** Data shown **
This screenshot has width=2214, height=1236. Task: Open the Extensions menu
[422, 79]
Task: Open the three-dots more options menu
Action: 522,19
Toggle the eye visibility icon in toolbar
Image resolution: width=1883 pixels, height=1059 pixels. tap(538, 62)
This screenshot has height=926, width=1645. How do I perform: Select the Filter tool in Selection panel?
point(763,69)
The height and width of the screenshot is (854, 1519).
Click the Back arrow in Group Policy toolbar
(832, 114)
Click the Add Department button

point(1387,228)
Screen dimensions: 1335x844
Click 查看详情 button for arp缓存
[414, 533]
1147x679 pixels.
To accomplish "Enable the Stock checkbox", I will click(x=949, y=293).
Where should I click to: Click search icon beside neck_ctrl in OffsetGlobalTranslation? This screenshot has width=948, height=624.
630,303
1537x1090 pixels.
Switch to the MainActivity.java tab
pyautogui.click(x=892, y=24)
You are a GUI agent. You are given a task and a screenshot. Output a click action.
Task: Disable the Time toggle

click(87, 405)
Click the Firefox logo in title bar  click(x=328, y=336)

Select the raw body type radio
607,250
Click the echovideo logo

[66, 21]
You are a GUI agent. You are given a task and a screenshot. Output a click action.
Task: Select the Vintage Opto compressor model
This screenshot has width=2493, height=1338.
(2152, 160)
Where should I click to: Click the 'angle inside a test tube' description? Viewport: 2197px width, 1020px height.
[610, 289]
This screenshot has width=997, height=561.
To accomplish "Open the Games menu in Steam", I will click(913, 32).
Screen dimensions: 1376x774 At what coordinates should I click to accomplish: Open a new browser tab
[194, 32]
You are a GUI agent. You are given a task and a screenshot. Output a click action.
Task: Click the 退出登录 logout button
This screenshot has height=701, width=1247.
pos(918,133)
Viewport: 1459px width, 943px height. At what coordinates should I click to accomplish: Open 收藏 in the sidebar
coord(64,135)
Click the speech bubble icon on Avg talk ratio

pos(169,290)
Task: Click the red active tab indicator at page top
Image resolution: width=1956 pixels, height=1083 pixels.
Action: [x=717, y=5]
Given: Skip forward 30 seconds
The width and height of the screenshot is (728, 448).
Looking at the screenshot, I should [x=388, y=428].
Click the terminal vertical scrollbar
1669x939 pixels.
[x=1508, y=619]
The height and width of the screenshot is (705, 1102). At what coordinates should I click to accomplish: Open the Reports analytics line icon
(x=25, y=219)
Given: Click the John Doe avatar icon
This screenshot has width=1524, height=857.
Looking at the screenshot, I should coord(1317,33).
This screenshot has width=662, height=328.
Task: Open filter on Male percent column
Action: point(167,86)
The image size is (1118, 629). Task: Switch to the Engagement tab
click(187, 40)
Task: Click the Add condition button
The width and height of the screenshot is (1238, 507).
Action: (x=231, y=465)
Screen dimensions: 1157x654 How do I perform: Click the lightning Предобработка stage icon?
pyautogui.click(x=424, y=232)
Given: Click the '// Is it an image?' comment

** Activity **
Track down every line of the material containing the string "will", and copy it.

** Response to this task **
To accomplish "Enable the Stock checkbox", I will click(x=949, y=293).
To accomplish "Open the Games menu in Steam", I will click(913, 32).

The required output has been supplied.